Parts made from the state of the art powder metallurgy, i.e., pressed and sintered or infiltrated, have very low impact strengths--typically only 3 to 20 ft. lbs measured by the unnotched Charpy Test. Higher impact strength would enable these low cost methods to be used for higher performance parts that are now made by alternative technologes that are more expensive, i.e., powder metal forging, hot pressing, injection molding, etc.
Copper in iron is known to enable the iron to precipitation harden. Iron also can be hardened by adding carbon and heat treating. The use of carbon and heat treatment is least expensive and virtually the most common way the strength and toughness of steel is controlled.
Prior patent application Ser. No. 755,282, filed July 15, 1985, now U.S. Pat. No. 4,606,768 dated Aug. 19, 1986, assigned to assignee of the present application, describes how to significantly improve impact strength of copper infiltrated steel by assuring the absence of erosion and local porosity (defined statistically in terms of pore volume and maximum pore size). Unnotched Charpy impact strengths as high as 130 ft. lbs at an ultimate tensile strength of 103 ksi have been obtained. High combinations of impact and ultimate tensile strength are sought in many engineering applications. The disclosure of U.S. Pat. No. 4,606,768 is incorporated by reference herein.
State of the art copper infiltration of iron and steel parts uses long infiltration times to insure the most complete infiltration possible and improve tensile strength. Typically, the times range from 30 minutes to 90 minutes, although shorter infiltration times have been reported. For these times there is partial alloying of the copper with the iron due to dissolving and reprecipitation of the iron because of liquid phase sintering as well as solid state diffusion of the coppper into the iron. In the areas where copper and iron are both present, optimizing heat treatment for impact toughness is complicated by both carbon and copper hardening mechanisms operating at the same time.

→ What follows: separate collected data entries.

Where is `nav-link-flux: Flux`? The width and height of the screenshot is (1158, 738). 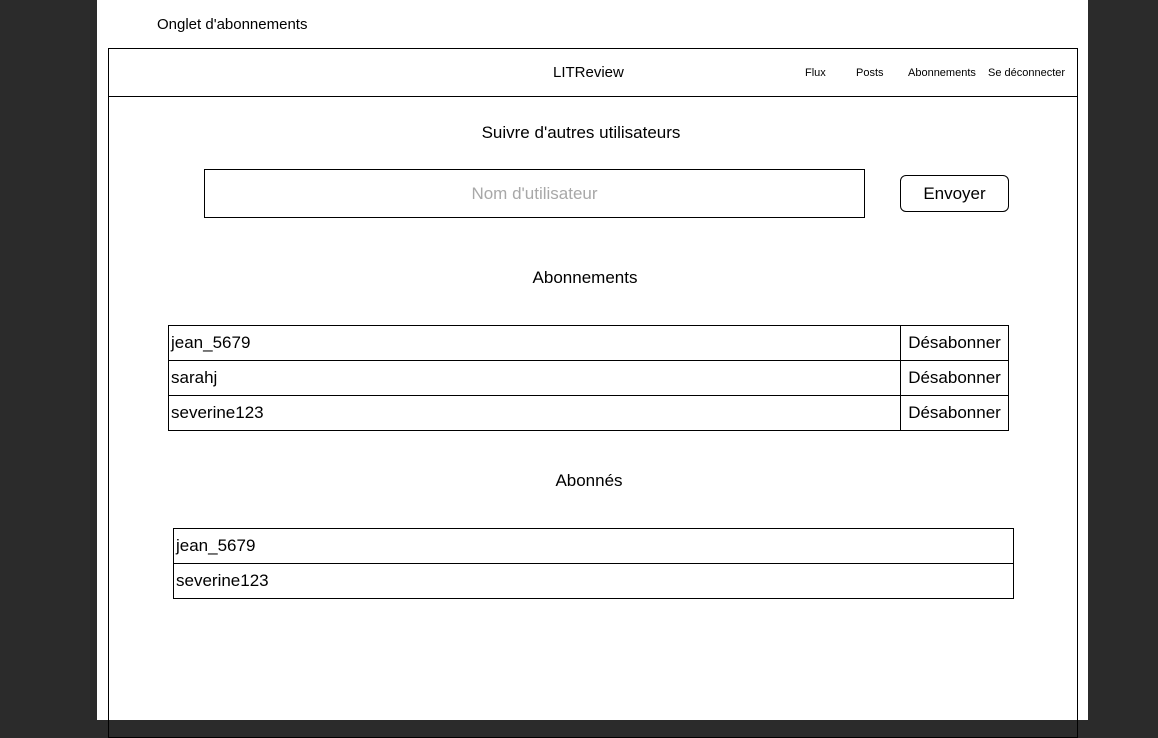
nav-link-flux: Flux is located at coordinates (816, 73).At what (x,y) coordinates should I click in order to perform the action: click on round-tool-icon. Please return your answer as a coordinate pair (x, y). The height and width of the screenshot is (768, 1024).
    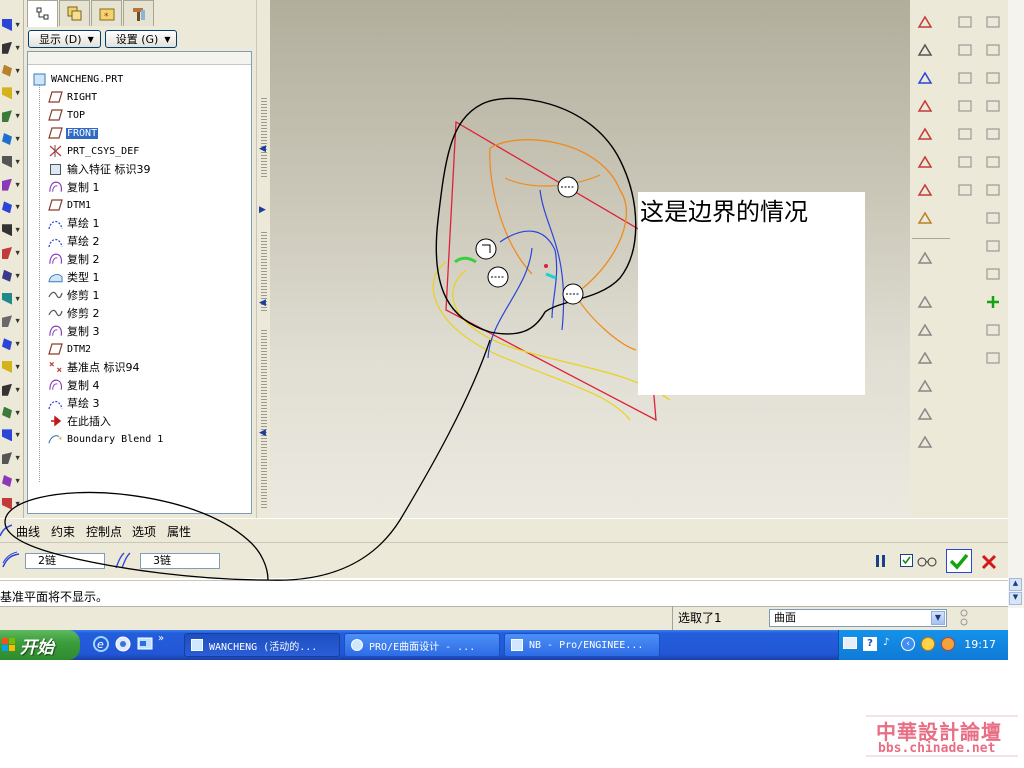
    Looking at the image, I should click on (925, 386).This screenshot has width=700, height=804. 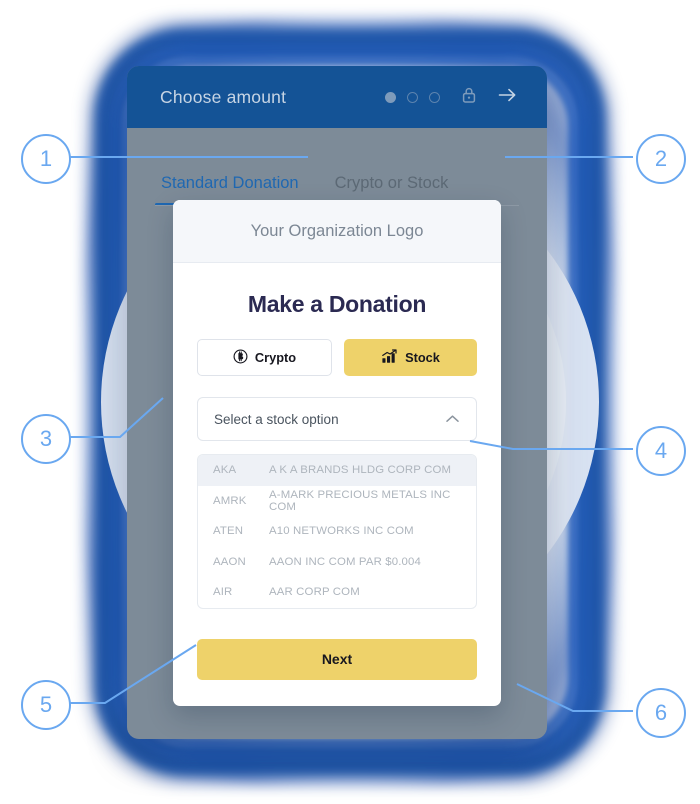 I want to click on tab-standard-donation-label: Standard Donation, so click(x=230, y=183).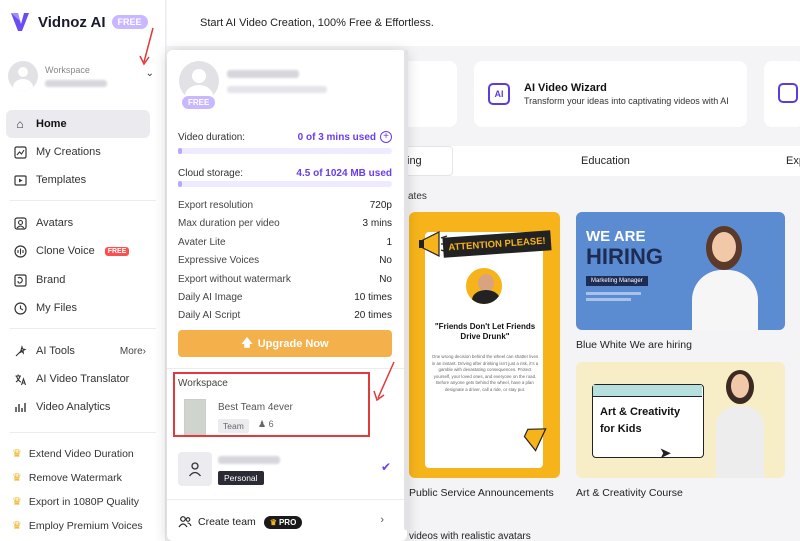 The width and height of the screenshot is (800, 541). What do you see at coordinates (241, 478) in the screenshot?
I see `personal-tag: Personal` at bounding box center [241, 478]. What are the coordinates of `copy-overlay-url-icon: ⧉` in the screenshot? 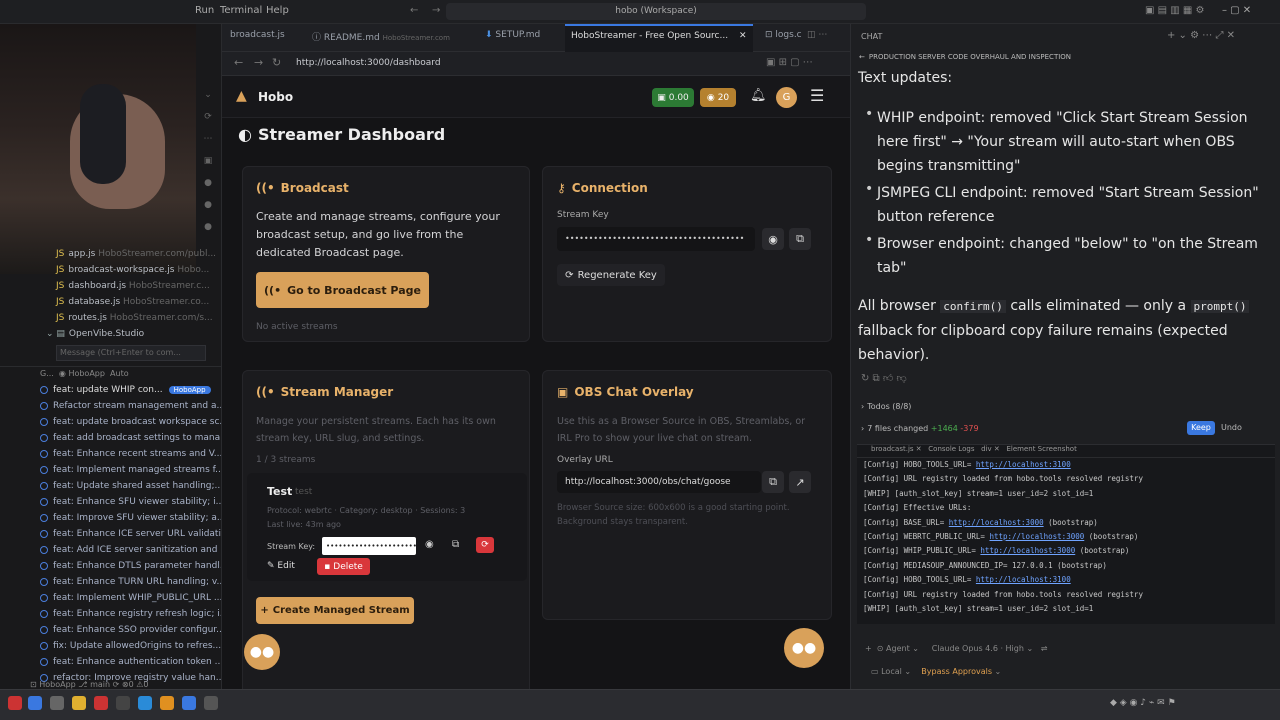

Several investigators (see U.S. Pat. No. 4,606,768) have attempted to obtain higher combinations of impact strength and tensile strength. Some of these investigators (i.e., Kuroki et al in 1973, Impact Properties of Copper Infiltrated Sintered Iron; Journal Japan Society Powder Metallurgy, July, 1973, Vol 20, pages 71-79) have employed short infiltlration times but were unable to obtain the desirable and large improvements reported herein. The Kuroki et al best combinations for tensile strength and impact strength were 84 ksi and 11 ft. lbs.; 57 ksi and 42 ft. lbs; and 43 ksi and 83 ft. lbs., respectively. The impact strength foot pound data was obtained by conversion from kilogram meters data given in FIG. 2 of the paper, which is based on centimeters squared. The data of highest impact strength was obtained with 100 sec. infiltration time; that of highest tensile strength at 135 min. infiltration time. It is indicated in the Kuroki et al paper that the tests were carried out on notched test pieces which were 8.times.8.times.40 mm in dimension. The notches were described as being U-shaped, having a depth of 1.6 mm with a 1 mm base radius. Conventionally the Charpy Impact Test for powder metal parts is carried out with unnotched test pieces which are 10.times.10 mm in cross-section. In terms of cross-section, the Kuroki et al specimens are non-standard, specifically about 64/100 the size of the parts conventionally tested by the Charpy test.
Notching will have an adverse effect on impact strength. On the other hand, it is well known that the smaller the specimen the better its ductility and toughness. It can be expected that the loss in strength due to notching vs unnotched would be off-set to a greater or lesser degree by the increase in strength due to the use of small-sized specimens. However, it is impossible to correlate the Kuroki et al method of testing with the standard Charpy test. This, plus the lack of certain information in Kuroki et al on the iron powder used, which is believed to be no longer available, or their method of preparation of samples, also makes it impossible to verify the results of Kuroki et al.
One significant fact to note in the Kuroki et al data is that as the impact strength is increased, this is at the expense of tensile strength. They give no data showing improvement at the same time in both tensile strength and impact strength.
One reason for the lower values of Kuroki et al may be improper combinations of carbon content and heat treatment. All of the Kuroki et al data was obtained with carbon-free material.
In this respect, it is well known that the addition of carbon to iron decreases ductility and elongation and would have, as a general rule, an adverse affect on impact strength. It may have been for this reason that Kuroki et al used carbon-free materials.